Des trois morts causées par l'attentat commis en marge du marathon de Boston lundi, celle d'un petit garçon de huit ans, Martin Richard, tué après avoir enlacé son père qui venait de franchir la ligne d'arrivée, a particulièrement ému les Américains.

«Je suis sorti lundi soir et j'ai rencontré des pompiers que je connaissais. Ils m'ont dit que parmi les trois morts il y avait un petit garçon de 8 ans originaire de Dorchester, qui venait juste d'enlacer son père qui avait franchi la ligne d'arrivée», a témoigné l'éditorialiste du Boston Globe, Kevin Cullen.

«Le père s'est éloigné et le petit garçon est retourné au bord de la route pour rejoindre sa mère et sa petite soeur. La bombe a explosé à ce moment-là.
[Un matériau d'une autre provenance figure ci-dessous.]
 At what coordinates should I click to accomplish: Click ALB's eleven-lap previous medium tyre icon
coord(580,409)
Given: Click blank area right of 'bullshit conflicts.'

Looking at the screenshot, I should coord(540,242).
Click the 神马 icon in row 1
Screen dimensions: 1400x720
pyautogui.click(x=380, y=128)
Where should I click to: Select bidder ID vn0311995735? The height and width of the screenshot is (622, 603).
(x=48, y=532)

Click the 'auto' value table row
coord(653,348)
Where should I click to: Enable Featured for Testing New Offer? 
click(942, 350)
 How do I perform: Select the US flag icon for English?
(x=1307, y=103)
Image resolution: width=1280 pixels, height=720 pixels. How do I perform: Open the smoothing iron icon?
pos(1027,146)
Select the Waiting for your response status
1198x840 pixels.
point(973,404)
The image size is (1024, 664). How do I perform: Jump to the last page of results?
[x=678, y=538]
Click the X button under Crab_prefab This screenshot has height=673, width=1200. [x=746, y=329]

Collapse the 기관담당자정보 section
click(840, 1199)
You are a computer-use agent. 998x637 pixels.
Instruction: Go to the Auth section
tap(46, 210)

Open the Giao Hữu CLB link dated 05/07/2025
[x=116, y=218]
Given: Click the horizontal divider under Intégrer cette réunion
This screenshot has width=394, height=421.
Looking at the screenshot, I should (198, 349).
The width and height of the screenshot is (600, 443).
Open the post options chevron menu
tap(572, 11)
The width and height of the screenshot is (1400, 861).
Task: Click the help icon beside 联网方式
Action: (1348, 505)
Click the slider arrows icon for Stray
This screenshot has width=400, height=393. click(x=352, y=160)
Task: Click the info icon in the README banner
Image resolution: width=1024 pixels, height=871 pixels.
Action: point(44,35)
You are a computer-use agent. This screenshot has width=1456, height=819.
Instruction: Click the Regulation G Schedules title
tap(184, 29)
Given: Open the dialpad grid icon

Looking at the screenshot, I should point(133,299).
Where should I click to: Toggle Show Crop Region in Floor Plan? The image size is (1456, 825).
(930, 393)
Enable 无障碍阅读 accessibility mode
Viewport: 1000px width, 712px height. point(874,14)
Le garçon a été tué, sa soeur a perdu une jambe et leur mère a été gravement blessée», a encore raconté Kevin Cullen.

Dans un bref communiqué, le père de Martin, Bill Richard, a déclaré: «Mon fils adoré est mort des suites des blessures causées par l'attentat de Boston».

«Ma femme et ma fille se remettent de graves blessures», a-t-il ajouté: «Nous remercions notre famille et nos amis, ceux que nous connaissons et ceux que nous n'avons jamais rencontrés, pour leurs pensées et leurs prières».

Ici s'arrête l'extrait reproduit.